Livrarias em Dublin

© Bernardo Martins

Planeava há muito um pequeno circuito por algumas das livrarias da cidade.

A ocasião surgiu, por fim, o que redundou numa tarde especialmente agradável. Deparei-me com um clima tão prazenteiro quanto possível nestas paragens, com espreitadelas frequentes do sol por entre um pouco convicto tapete de nuvens, uma temperatura cálida e raríssimas gotas de chuva.

Comecei pelo mais prático de todos os espaços, um recanto na margem norte do rio chamado BookMart.
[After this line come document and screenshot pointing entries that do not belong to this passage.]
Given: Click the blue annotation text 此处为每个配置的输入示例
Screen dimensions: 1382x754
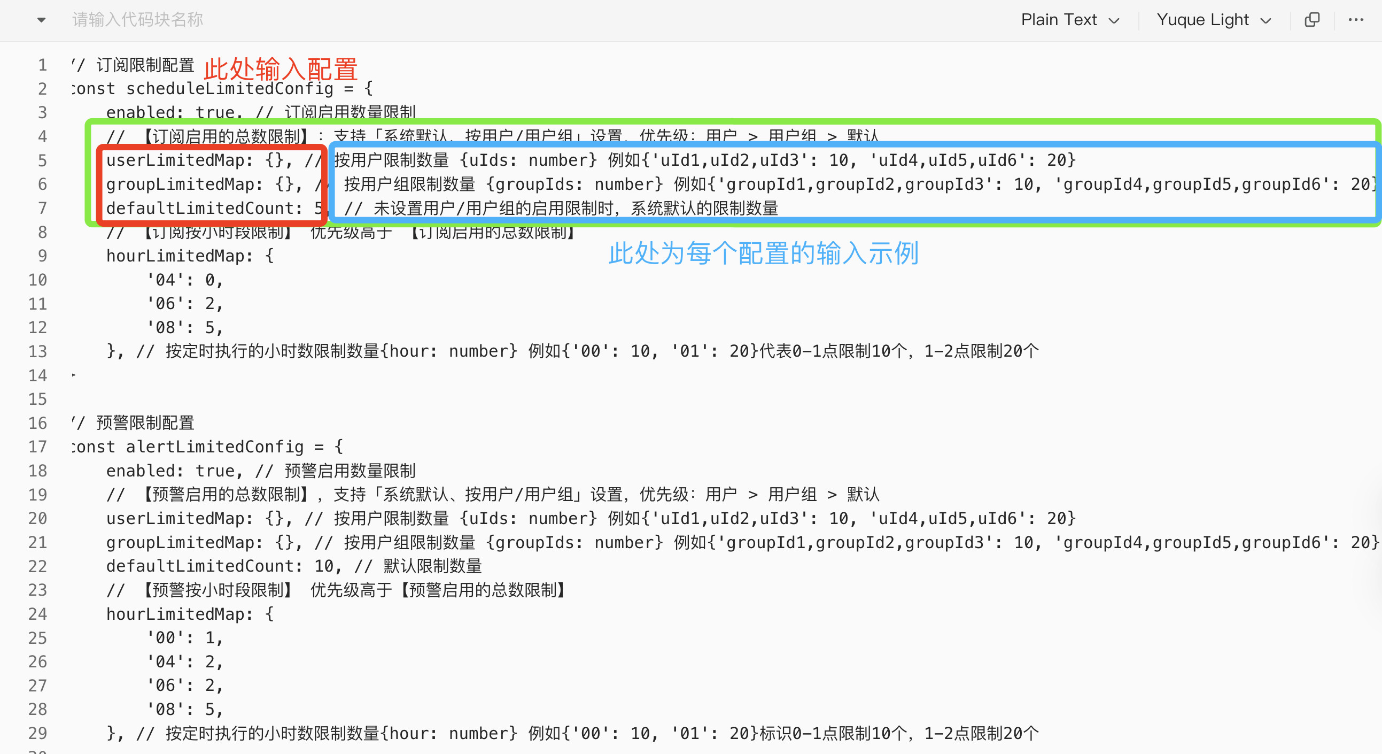Looking at the screenshot, I should pos(763,253).
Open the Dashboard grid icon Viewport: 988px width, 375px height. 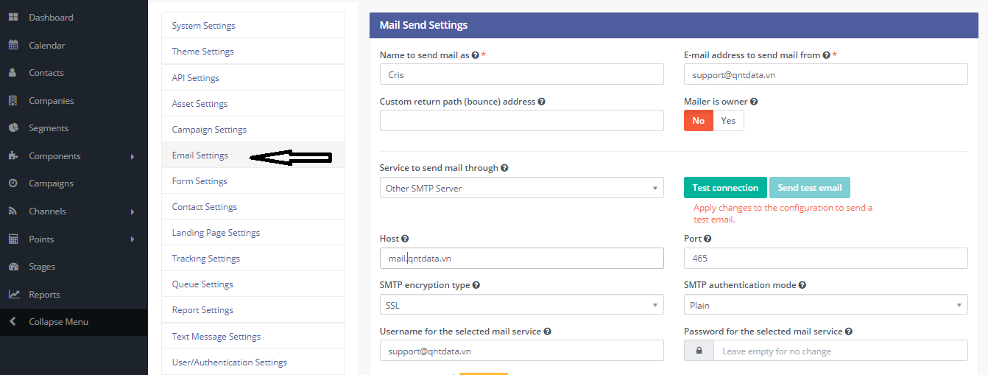point(13,17)
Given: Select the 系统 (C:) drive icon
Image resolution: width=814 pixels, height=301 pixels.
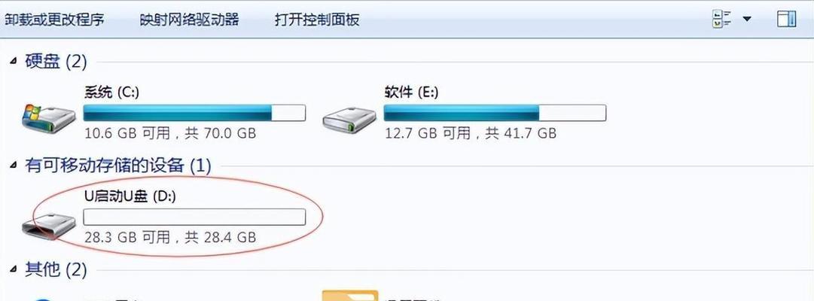Looking at the screenshot, I should coord(49,117).
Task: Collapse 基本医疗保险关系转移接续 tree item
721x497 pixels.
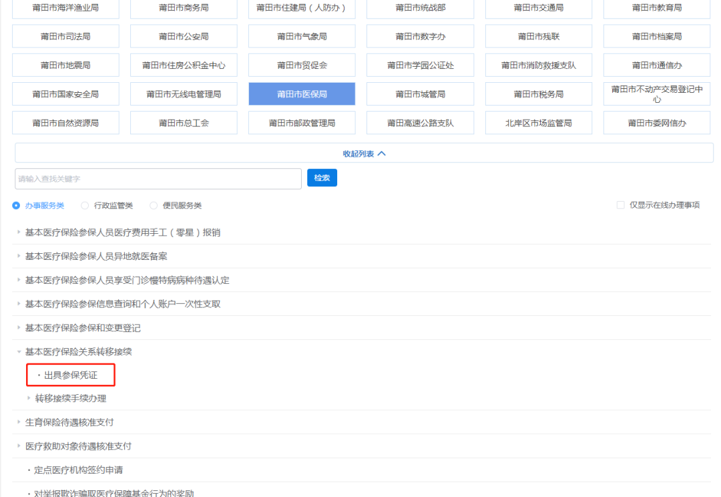Action: coord(78,351)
Fugiu-me da mente por alguma razão, mas ao avançar pela rua concorrida, comecei a desembrulhar a memória que me confirmava a familiaridade do local. Numa das primeiras semanas neste país, ali me dirigi para vender uns dicionários e outros excedentes, a troco de quase nada. Está hoje ainda menos vocacionada para os livros em segunda mão e com a sobrevivência quase dependente do DVD, CD e outros artigos.

Regresso, tranquilo, rumo à Winding Stair, talvez a mais charmosa de todas as que tenho na lista. Com vista para o rio, surge mais pequena do que imaginara, mas recheada de recantos acolhedores. Quem quiser pode relaxar em cadeiras ou poltronas, aquecer-se com um chá, chocolate quente ou café e desfolhar um dos muitos livros à disposição, ou até algum que tenha trazido consigo. Prometi a mim mesmo não ceder à tentação da compra, forçando-me à disciplina financeira de um livro mensal, mas não evito a renovação dos marcadores, adquirindo cinco, precisamente o número de livrarias que pretendo visitar. Cada um deles traz consigo a imagem e uma citação de um autor irlandês.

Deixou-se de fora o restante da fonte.